The Minnesota Wild Power Up on the Power Play

The John Torchetti era in Minnesota Wild history is in full swing with the team in the midst of a turnaround that sees them back in the playoff picture in the Western Conference with an improved power play leading the way. 

The players are all in, and the aggressive system that Torch has instated has been a godsend for a team that couldn’t find the back of the net.  The Wild have seen improvement in all scoring aspects, but perhaps the biggest improvement has been in the power play production.
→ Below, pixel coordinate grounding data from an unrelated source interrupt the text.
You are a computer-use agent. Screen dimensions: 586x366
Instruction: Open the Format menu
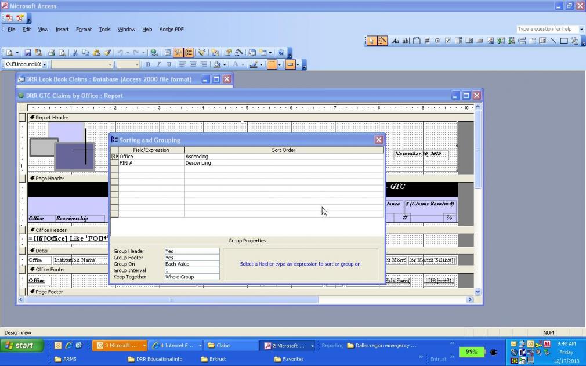pyautogui.click(x=84, y=29)
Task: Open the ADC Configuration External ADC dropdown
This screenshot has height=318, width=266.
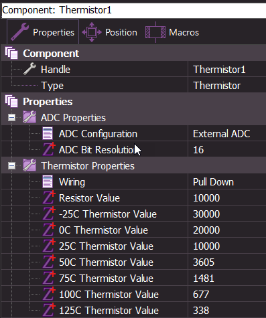Action: [x=227, y=134]
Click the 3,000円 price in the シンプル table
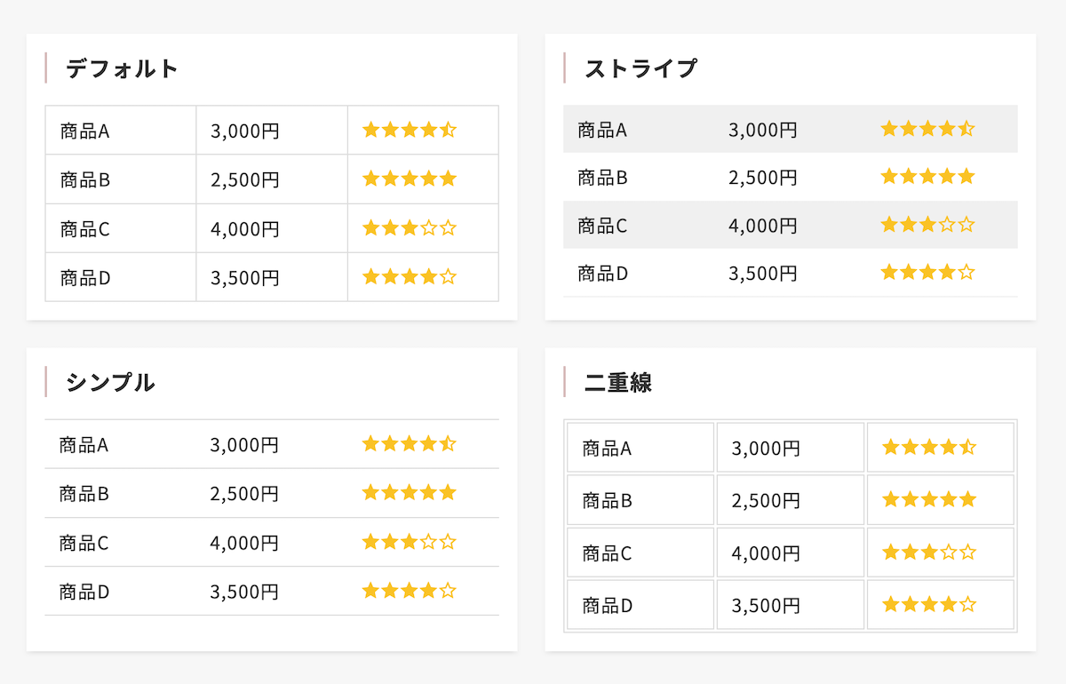The image size is (1066, 684). [244, 444]
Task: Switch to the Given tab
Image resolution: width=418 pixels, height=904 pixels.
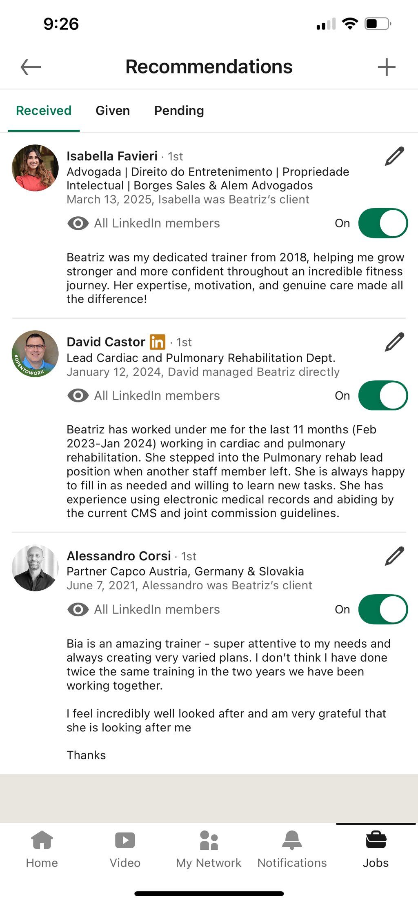Action: click(x=113, y=111)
Since Torchetti’s first game in Vancouver on February 15th the Wild are 11/40 with the man advantage for an astounding 27.5% conversion rate, and have scored a power play goal in 9 of those 11 games.  Only the Anaheim Ducks have scored more power play goals in that time frame with 18.  The Wild under Mike Yeo were only at a 17.8% conversion rate and ranked towards the bottom of the league in power play percentage.  Currently the Wild are in the top half of the NHL at 12th with a 19.32% conversion rate. 

What’s changed to make those numbers improve so much?  In my opinion, this is a direct result of the coaching change.  The numbers do not lie, the power play under Torch is better, period.

Shuffling of Players

The shake-up of player units is certainly one of the biggest reason for the improved power play.  Under Yeo, the power play lines were not juggled, as the same groups went out and made the same bad choices and mistakes on the man advantage.  Torchetti from the beginning came in and changed up the lines to allow the hot hands a chance at logging time on the power play. 

The top producer on the top unit for Torch is currently Mikko Koivu.  Koivu has 4 power play goals of the 11 scored by the Wild under their new coach.  Sometimes a player scores not just from his individual role and efforts, but from where he fits in with the other players’ roles and efforts as well.  By putting players like Charlie Coyle on the top PP unit, Torch has sparked Mikko’s ability to score because of the chemistry created with the other players on his line.

Mikko Koivu
(Amy Irvin / The Hockey Writers)


Jason Pominville is definitely the player that has responded most to the coaching change, and the power play is certainly an area he’s stepped up his game.  He’s produced 2 goals and 2 assists, as a consequence of moving to the second PP unit to play the point.  You could say it’s just part of Pommer’s overall improvement, but there’s something to be said for the changed lines and corresponding increase in output.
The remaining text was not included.